Pavan -- who ordered the somewhat cliched dosas at the restaurant -- becomes insecure, questioning his own authenticity as an Indian when faced with Chloe's obvious fluency with his supposedly "native" culture. As the night's misadventures continue, Pavan realizes he must either accept himself as he is, or spend the evening trying to keep up in a race he may not win.

Directed by Sarmad Masud, and written by Masud and Nikesh Shukla, this charming, nimble British short is both a romantic and social comedy that upturns notions about cultural authenticity while entertaining with a deft cocktail of witty writing, fluid camerawork and endearing performances.

What works so well in the script is how it takes questions about ethnicity, authenticity and even post-colonialism and integrates them beautifully into the emotional fabric of the short.

Pavan assumes his "otherness" as a British-born South Asian man gives him an advantage with Chloe, but the storytelling delightfully unravels this assumption about Pavan, and about Chloe as well. The film plays her enthusiasm for Indian culture as both genuine, and perhaps gently questioning the idea of the "cultural tourist." But despite the potential weightiness of topics like race and colonialism, there's no heavy-handedness in the wonderfully jazz-like dialogue or the effervescent comic timing of the film and actors.

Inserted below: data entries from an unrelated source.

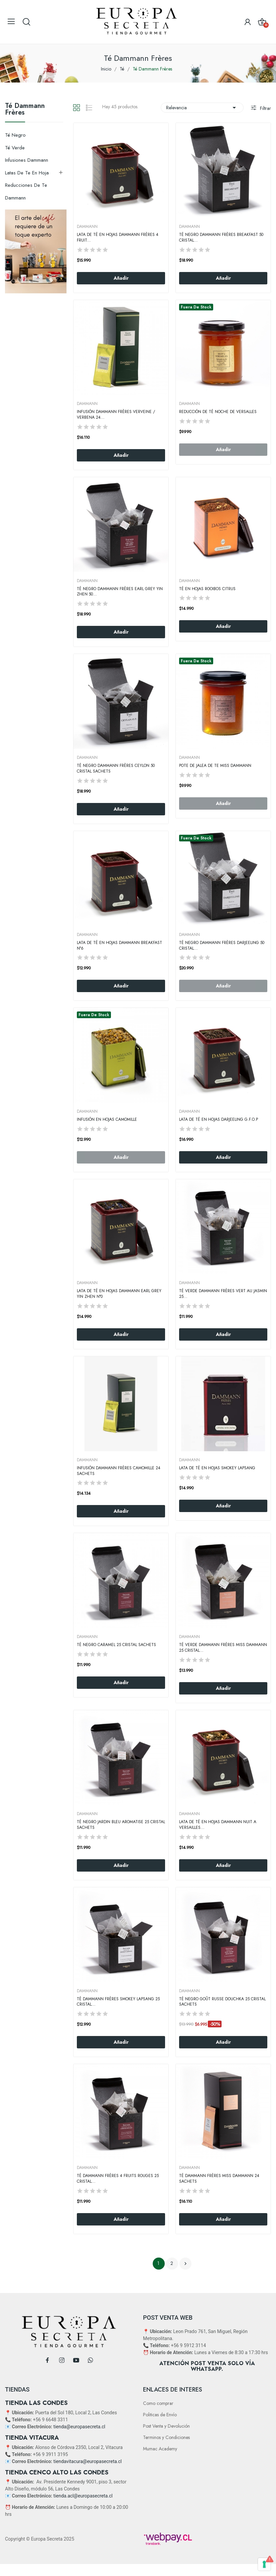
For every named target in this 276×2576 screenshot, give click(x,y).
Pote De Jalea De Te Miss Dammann (215, 766)
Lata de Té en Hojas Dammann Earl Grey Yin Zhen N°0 (119, 1294)
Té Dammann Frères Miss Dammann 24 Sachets (219, 2178)
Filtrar (265, 108)
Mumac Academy (160, 2448)
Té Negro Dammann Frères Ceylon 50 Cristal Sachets (116, 768)
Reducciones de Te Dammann (26, 191)
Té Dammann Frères (25, 110)
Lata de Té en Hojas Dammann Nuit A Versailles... (217, 1825)
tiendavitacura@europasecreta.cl (87, 2461)
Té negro (15, 135)
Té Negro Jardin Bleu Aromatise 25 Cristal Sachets (121, 1825)
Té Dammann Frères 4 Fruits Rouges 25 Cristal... (118, 2178)
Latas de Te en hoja (27, 172)
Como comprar (158, 2403)
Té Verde (15, 147)
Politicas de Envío (160, 2414)
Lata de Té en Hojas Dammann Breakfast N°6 (119, 945)
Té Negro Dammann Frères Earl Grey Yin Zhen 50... (120, 591)
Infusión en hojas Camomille (107, 1119)
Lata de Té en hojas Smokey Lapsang (217, 1468)
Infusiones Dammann (26, 160)
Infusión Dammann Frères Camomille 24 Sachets (118, 1471)
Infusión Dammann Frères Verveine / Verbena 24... (116, 414)
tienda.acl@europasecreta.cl (83, 2495)
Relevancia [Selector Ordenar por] (202, 108)
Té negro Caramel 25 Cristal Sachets (116, 1645)
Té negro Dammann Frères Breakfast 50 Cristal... (221, 237)
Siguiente (185, 2264)
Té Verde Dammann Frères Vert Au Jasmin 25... (223, 1294)
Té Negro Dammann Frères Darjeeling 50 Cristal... (221, 945)
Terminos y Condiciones (166, 2437)
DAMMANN (87, 227)
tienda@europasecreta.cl (79, 2426)
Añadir (121, 278)
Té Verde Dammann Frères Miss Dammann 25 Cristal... (223, 1647)
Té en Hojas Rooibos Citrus (207, 589)
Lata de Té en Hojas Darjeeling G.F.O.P (218, 1119)
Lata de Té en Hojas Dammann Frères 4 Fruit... (117, 237)
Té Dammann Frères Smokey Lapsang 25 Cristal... (118, 2002)
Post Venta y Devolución (166, 2426)
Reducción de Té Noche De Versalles (218, 412)
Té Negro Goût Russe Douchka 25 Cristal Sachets (222, 2002)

Actor Himish Patel -- now appearing in feature film "Yesterday" -- anchors the film with a great turn as Pavan, who balances awkwardness, charm, and bashful flickers of both vulnerability and confidence in such a way to make Hugh Grant jealous. With each specific beat, he adroitly steers the femotional arc of TWO DOSAS into its final movement towards realization and acceptance. It's not that he's not Indian enough, he realizes -- it's that he and Chloe aren't a good fit. And in the end, he just needs a girl who loves dosas as much as he does.